__Exercise__
Copy the rows word for word, from the line containing "The width and" through the line containing "center [134, 156].", including both of those lines. Leave the pictures out of your copy.

[Dataset excerpts]
..........

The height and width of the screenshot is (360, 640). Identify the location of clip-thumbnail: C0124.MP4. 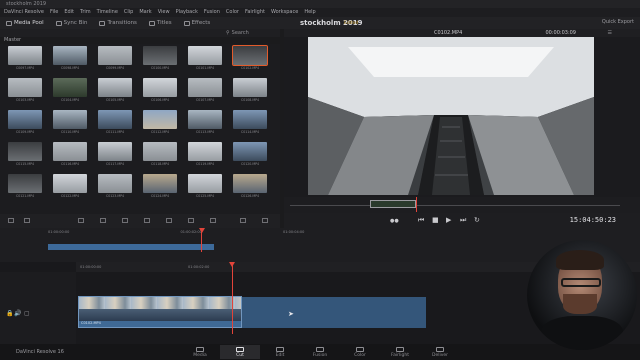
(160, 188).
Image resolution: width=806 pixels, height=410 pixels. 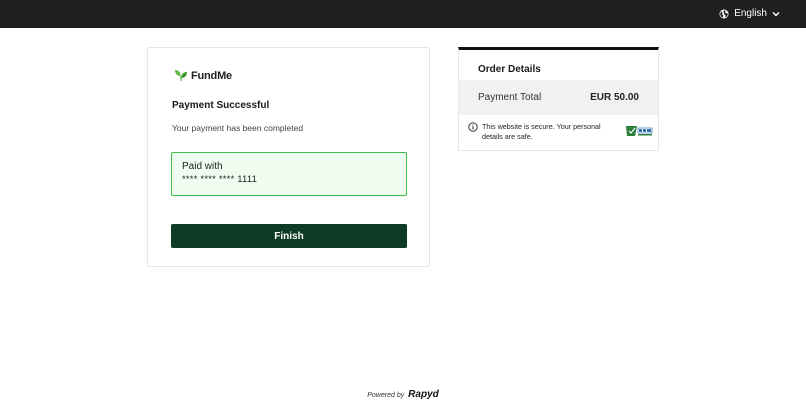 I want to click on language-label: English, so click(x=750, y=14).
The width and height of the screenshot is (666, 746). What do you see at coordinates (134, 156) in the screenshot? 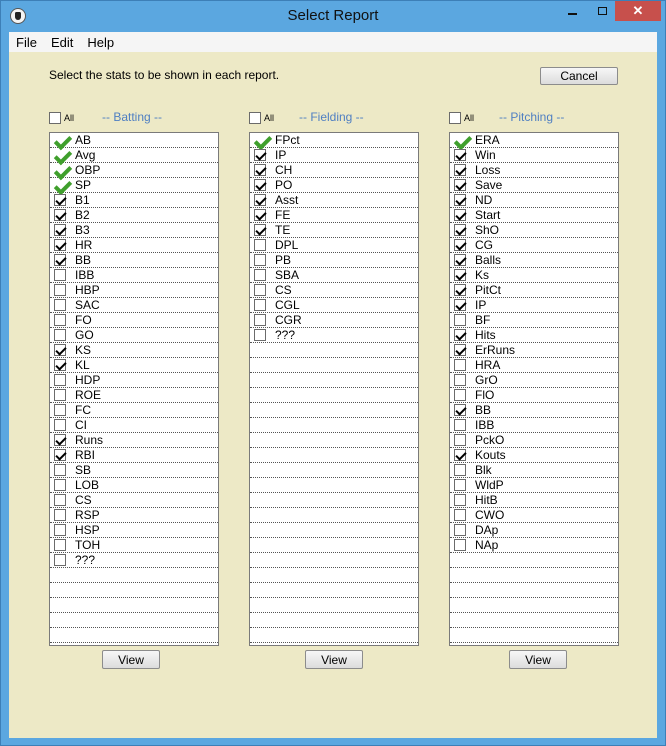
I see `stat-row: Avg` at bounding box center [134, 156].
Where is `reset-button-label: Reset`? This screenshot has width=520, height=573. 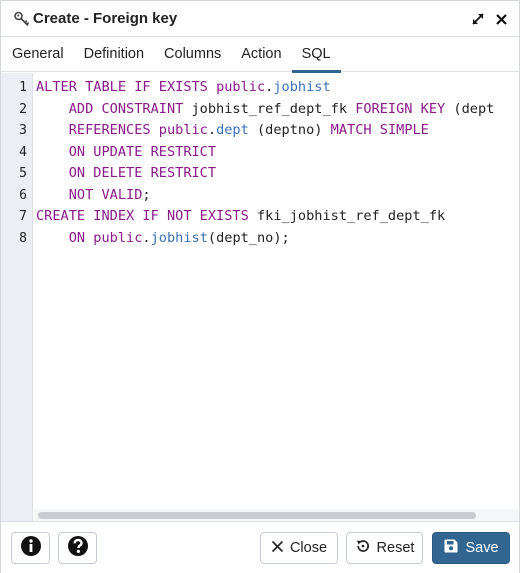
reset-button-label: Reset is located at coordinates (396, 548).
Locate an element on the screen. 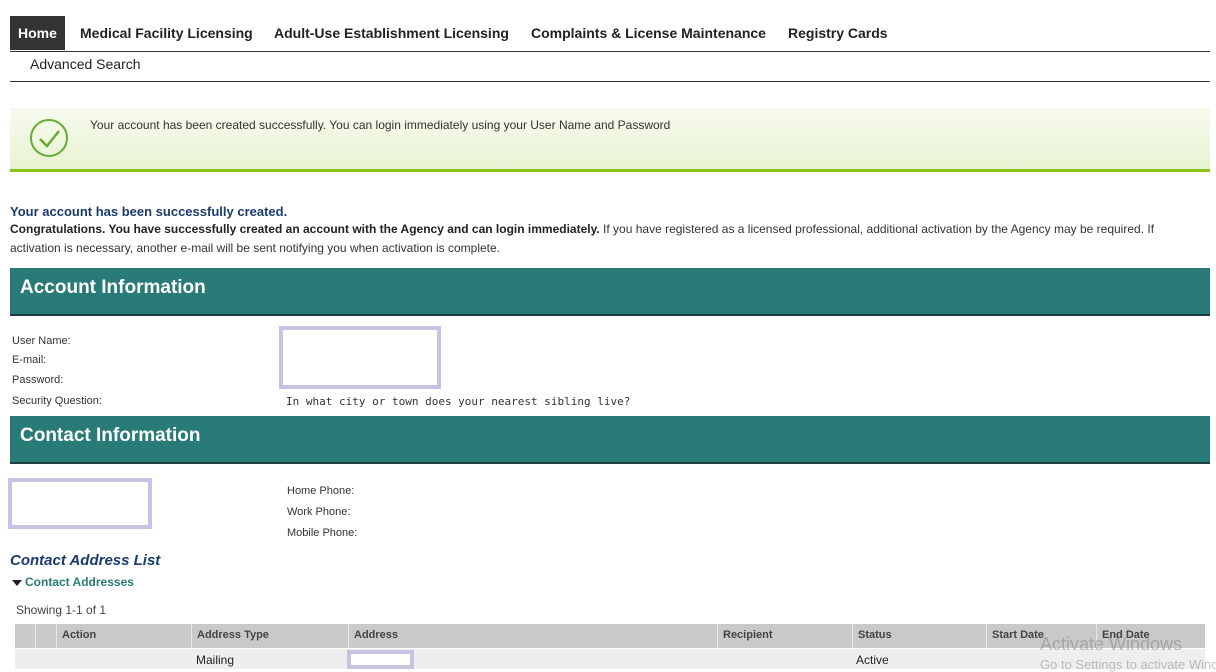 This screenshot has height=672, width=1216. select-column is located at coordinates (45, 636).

..........

__Written response__
The width and height of the screenshot is (666, 746). What do you see at coordinates (134, 156) in the screenshot? 
I see `stat-row: Avg` at bounding box center [134, 156].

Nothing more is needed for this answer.